Lewat petisi di change.org, Elysabeth menceritakan saat itu ia bersama bayinya yang berusia 1,5 tahun sedang menunggu sang anaknya yang sedang bersekolah. Mereka memilih J.Co Donuts Pluit Village Mall, Pluit Jakarta Utara, sebagai tempat untuk menunggu karena lokasinya cukup nyaman dan dekat dengan sekolah sang anak.

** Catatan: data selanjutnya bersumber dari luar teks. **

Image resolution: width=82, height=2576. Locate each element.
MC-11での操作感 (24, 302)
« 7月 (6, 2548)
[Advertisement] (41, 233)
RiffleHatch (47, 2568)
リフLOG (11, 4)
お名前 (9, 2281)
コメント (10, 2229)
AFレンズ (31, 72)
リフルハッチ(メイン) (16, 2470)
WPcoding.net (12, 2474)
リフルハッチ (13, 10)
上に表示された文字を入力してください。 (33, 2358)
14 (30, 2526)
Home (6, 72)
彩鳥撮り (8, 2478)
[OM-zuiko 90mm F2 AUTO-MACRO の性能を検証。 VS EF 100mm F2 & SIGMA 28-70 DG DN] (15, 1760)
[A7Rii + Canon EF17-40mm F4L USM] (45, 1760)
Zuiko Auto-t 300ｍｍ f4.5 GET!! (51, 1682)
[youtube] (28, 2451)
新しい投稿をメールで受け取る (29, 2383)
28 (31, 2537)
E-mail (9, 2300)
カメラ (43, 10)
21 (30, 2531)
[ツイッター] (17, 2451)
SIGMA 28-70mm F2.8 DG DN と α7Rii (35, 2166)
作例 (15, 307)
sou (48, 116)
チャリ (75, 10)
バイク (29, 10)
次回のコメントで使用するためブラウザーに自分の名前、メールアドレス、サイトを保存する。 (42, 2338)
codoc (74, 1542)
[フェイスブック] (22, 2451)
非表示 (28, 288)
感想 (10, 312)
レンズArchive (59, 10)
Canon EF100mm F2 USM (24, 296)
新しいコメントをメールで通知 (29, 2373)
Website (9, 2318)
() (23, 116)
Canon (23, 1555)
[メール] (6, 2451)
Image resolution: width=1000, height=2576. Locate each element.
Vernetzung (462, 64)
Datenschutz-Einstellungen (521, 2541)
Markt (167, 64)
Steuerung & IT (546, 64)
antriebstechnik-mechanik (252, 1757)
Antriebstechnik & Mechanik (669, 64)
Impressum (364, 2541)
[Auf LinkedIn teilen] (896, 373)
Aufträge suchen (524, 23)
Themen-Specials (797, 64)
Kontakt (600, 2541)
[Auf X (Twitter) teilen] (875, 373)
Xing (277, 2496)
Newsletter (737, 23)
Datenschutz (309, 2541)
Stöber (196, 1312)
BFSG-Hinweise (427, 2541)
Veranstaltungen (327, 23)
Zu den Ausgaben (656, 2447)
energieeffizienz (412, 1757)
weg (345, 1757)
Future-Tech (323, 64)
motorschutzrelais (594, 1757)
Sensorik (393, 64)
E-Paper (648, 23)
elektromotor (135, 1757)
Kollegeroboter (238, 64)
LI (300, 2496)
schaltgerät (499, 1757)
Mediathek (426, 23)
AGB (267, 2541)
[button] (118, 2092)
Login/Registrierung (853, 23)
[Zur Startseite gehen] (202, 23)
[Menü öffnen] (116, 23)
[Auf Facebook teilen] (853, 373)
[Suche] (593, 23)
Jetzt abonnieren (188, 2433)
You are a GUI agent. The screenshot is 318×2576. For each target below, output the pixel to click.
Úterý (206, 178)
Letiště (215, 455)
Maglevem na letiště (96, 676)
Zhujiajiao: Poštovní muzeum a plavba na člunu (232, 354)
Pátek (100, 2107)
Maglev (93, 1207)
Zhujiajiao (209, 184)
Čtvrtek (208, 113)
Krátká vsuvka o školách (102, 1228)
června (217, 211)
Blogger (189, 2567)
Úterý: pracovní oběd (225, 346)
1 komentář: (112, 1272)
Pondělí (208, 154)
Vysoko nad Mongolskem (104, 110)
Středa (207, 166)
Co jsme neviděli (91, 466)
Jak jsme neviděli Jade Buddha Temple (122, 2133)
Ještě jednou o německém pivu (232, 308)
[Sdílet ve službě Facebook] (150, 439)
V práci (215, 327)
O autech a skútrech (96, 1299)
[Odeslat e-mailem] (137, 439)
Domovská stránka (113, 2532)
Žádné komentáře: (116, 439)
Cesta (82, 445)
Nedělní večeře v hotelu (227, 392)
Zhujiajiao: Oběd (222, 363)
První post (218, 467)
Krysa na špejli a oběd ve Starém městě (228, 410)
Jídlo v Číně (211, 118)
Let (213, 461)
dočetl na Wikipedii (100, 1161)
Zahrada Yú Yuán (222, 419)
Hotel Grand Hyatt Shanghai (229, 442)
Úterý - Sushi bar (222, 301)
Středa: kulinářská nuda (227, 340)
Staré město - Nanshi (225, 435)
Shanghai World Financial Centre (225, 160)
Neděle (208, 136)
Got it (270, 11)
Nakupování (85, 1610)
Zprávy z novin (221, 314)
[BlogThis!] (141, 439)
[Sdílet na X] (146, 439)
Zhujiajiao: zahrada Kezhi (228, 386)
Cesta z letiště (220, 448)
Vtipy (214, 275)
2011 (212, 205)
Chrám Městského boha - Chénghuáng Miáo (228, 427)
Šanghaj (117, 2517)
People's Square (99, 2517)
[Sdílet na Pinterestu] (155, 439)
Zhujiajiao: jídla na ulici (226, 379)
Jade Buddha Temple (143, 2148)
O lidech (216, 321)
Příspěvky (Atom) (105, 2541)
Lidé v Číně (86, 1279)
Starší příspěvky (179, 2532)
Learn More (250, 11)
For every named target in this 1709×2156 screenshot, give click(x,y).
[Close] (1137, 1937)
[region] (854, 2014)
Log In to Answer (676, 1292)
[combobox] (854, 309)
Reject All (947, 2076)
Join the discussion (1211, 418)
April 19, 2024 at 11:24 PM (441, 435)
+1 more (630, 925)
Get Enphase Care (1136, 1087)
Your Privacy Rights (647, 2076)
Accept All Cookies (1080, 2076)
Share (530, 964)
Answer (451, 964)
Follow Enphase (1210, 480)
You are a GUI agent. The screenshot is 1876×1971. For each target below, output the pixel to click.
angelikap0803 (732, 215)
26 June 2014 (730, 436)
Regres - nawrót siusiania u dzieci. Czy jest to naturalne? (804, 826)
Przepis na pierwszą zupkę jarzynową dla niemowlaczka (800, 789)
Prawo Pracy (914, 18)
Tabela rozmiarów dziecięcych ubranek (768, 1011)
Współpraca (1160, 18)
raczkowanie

“Ketika itu saya dan bayi saya, duduk dekat dengan colokan listrik untuk mengisi baterai hp saya karena mobil saya berada di bengkel dan saya harus menelepon ke sana apabila mobil saya selesai. Mobil itu akan saya pakai untuk menjemput anak saya yang sekolah TK,” ceritanya.

“Sekitar 1 jam duduk di sana sambil menunggu, mendadak manajemen J.Co datang dan mengatakan bahwa ada orang mau merokok duduk di dekat saya, dan saya menolak untuk pindah karena saya bawa bayi dan ruangan yang nyaman untuk bersama bayi saya (yang tidur di stroller dan banyak barang dibawa perlengkapan bayi) adalah di tempat itu. Saya pun bingung setahu saya di Jakarta dilarang merokok di dalam pusat belanja/ruang publik. Lalu manajemen bilang ventilasi udara bagus jadi saya boleh tetap duduk di sana,” sambungnya.

Baru beberapa menit setelah dia duduk di sana, seseorang datang padanya dan meminta dia pindah. Dia tidak tahu apakah pria itu yang dimaksud si petugas sebelumnya akan merokok.

“Kemudian oknum sebut saja A datang, lalu mulai mengajak saya bicara dan ‘mengusir’ saya secara halus dari tempat saya duduk. Ketika saya menolak, A mulai memaki saya dengan kata kasar seperti ‘goblok’ dan ‘bego’ karena saya tidak mau pindah. Saya pun marah karena tidak seharusnya perlakuan seperti itu.” tambahnya.

Melihat perseteruan itu, manajemen J.Co datang dan mencoba untuk melerai. Namun pria itu tak berhenti memakinya.

“Kemudian saya mengambil gambar ybs, berikut dengan tempat dan larangan merokok yang tertera di pintu mal,” jelas dia.

Merasa diperlakukan tidak adil, ibu tu kemudian membuat petisi di change.org dengan judul ‘Saya dan Bayi saya terusir oleh Oknum yang mau merokok di dalam Mal’. Petisi itu dia alamatkan untuk Lippo Pluit Mall, J.Co Indonesia dan Gubernur DKI Jakarta, Basuki Tjahaja Purnama.

Petisi ini dibuat 2 hari lalu dan hingga hari ini, sudah mendapat lebih dari 13 ribu orang mendukung dengan target 15 ribu pendukung.